# Alternanthera reineckii not doing very good



## steel1212 (Feb 21, 2006)

I have it planted in my 92 and its growing as I see side shoots off of the leaves and in the gravel but its not growing fast. Its leaves are getting nasty and falling off. Everything else in that tank is doing great! On the same note I have 2 stems in my 29 and they look ok, not growing real fast but not losing its leaves either. I dose with ferts, flourish, DIY co2, 4wpg pc, flourite. What gives? I've cut off the tall top pieces they where half way up my tank and just left the bottom part with the baby plants coming out of the gravel.


----------



## MrSanders (Mar 5, 2006)

Some more info on what types of ferts your doseing and how much, along with what your water param's are like would be much helpful in allowing us to help you  Also one thing I can see from right off the bat, at 4wpg, though a very general term for amount of light that isnt all so great to describe how much intensity there really is, is a lot of light, and I am willing to guess your plants are sucking up that CO2 faster than the yeast reactors can make it.... which would be a pretty good explaination for why your not getting very fast growth. 

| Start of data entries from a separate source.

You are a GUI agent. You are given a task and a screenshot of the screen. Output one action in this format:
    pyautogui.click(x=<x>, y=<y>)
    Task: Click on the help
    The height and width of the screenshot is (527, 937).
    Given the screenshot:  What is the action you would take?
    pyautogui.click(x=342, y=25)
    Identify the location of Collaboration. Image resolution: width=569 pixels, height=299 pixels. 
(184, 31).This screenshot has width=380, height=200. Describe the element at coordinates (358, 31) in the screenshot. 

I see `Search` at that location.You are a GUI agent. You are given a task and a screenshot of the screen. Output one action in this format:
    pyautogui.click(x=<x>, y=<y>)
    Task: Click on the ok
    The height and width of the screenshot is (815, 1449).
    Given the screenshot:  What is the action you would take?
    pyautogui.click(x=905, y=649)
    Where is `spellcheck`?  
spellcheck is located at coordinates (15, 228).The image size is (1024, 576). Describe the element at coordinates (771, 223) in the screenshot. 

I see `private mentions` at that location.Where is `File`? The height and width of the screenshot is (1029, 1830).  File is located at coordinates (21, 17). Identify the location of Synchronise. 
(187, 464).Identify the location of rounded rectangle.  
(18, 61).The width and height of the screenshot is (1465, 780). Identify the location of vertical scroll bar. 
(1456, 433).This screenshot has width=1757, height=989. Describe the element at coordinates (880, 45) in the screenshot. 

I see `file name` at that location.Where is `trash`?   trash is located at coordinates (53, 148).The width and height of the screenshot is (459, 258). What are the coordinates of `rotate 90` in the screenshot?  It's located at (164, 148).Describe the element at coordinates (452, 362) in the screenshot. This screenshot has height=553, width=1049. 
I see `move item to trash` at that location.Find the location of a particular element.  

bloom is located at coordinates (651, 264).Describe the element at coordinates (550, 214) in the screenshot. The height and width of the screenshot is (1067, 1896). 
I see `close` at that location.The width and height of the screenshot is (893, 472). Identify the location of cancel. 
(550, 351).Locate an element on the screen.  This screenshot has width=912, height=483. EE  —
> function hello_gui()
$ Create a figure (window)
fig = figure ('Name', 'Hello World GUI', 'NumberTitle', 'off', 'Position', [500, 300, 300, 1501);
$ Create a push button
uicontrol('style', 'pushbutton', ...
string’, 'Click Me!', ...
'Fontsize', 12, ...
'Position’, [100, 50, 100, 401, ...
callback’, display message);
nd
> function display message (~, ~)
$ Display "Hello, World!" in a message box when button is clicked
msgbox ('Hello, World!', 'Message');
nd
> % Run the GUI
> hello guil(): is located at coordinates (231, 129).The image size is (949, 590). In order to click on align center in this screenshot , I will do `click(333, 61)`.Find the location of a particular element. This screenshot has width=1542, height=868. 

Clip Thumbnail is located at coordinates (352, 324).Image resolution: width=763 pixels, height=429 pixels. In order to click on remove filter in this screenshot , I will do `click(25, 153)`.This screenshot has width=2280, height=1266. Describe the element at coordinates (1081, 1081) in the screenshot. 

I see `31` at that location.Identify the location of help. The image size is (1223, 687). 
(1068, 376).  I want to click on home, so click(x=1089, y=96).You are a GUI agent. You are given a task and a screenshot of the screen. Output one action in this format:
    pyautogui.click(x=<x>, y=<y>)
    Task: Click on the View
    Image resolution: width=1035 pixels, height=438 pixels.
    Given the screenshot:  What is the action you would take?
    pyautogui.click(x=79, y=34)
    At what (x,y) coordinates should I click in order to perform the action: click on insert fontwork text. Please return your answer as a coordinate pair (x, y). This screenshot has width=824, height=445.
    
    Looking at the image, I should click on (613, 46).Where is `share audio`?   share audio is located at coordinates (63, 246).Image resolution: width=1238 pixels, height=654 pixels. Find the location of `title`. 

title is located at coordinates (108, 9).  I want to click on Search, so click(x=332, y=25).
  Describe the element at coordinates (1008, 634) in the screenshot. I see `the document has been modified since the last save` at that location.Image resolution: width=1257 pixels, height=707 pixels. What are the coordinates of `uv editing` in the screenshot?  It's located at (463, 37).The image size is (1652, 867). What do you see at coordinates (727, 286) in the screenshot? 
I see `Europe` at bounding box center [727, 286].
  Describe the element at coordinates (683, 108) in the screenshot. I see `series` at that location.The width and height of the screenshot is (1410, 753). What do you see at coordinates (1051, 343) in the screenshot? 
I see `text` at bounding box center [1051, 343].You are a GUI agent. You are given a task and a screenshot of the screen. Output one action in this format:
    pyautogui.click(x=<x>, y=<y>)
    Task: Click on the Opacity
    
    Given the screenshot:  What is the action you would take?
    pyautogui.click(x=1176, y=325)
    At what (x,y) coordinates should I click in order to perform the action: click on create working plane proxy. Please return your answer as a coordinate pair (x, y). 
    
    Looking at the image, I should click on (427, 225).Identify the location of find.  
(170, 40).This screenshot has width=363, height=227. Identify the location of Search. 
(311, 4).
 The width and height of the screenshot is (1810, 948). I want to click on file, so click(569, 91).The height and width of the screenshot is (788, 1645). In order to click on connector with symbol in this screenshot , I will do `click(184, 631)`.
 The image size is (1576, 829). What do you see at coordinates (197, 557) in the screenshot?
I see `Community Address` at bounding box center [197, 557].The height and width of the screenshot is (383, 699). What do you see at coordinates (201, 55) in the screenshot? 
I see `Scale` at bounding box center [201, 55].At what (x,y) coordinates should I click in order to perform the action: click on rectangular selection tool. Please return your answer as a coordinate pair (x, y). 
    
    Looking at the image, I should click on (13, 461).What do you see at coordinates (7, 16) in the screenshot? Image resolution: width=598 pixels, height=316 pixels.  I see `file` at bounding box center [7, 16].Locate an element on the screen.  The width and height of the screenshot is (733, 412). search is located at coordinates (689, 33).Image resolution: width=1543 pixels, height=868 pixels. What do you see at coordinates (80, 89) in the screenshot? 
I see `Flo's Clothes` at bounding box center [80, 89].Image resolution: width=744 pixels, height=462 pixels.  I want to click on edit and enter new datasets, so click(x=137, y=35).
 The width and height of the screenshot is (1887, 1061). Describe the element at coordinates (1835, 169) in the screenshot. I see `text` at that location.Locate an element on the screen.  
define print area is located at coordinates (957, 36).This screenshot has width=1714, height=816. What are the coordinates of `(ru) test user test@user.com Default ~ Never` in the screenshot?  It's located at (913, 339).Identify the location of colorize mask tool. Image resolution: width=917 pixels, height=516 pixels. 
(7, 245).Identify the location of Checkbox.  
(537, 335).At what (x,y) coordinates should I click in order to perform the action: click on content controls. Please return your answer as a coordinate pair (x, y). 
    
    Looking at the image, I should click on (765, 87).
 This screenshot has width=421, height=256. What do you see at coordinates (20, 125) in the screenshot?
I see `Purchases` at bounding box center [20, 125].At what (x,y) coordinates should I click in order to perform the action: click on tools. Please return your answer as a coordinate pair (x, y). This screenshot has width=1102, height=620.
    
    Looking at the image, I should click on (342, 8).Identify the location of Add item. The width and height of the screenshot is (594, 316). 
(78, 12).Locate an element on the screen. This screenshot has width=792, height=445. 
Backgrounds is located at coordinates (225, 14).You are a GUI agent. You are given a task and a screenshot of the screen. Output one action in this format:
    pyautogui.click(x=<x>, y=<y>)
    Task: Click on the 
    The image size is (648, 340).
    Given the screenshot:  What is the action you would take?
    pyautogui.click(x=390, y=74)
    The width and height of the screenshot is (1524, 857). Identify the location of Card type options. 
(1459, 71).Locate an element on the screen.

But more info about whats going into the tank. and what the tap water and tank parameteres are like would be much helpful 

Matt


----------



## steel1212 (Feb 21, 2006)

Its 4 watts per gallon of PC or power compact. A mixture of 6500k, 8000k, 10000k. I would understand if every plant in there wasn't growing well but every other plant in there is doing ok. I really need to get my compressed co2 up and running. As for the rest of the parameters I'm not really sure. I keep discus in that tank and I have it setup for them mainly. The plants are just a bonus.


----------



## MatPat (Mar 22, 2004)

In my experience, Alternanthera reineckii is a fairly slow growing plant. Slow in relation to other stem plants anyways. If it is grown in a tank with stable pressurized CO2 or one without CO2 it seems to do pretty well. 

However, when I had issues with erratic bubble counts on one of my JBJ regulators (i.ei inconsistent CO2 levels) the Alternanthera was the first to noticeably decline. Maybe this plant needs a bit more stability than DIY CO2 can give at your lighting levels???

Mr Sanders, I believe he is using Greg Watson's KNO3 and KH2PO4 in his tank


----------



## hoppycalif (Apr 7, 2005)

I have a few stems of alternathera reinickii rosaefolia in my 29 gallon tank, with 3.8 watts/gallon, pressurized CO2 Mist system, and full fertilzer regime. They are doing very well - growing slowly, good color, no dropping of lower leaves. Until I doubled my lighting and switched to full misting of CO2 they didn't do as well.


----------



## JRJ (Feb 9, 2005)

My Alternanthera reineckii was falling apart, until I started dosing Potassium Sulfate (K2SO4). This is in addition to the Potassium in the KNO3 and KH2PO4 that I dose. It still sheds a lot of leaves and some smaller stems, but it is big and healthy (growing out of the top of the tank if I don't trim it).

-Russ


----------



## BryceM (Nov 6, 2005)

Mine also seems to grow kind of slowly (compared to hygro). For some reason it seems to grow in spurts for me. I'll not notice any growth at all for a few weeks and then it will take off like crazy for a while. Maybe conditions are changing that I'm not aware of, but my routine has been pretty standard lately.


----------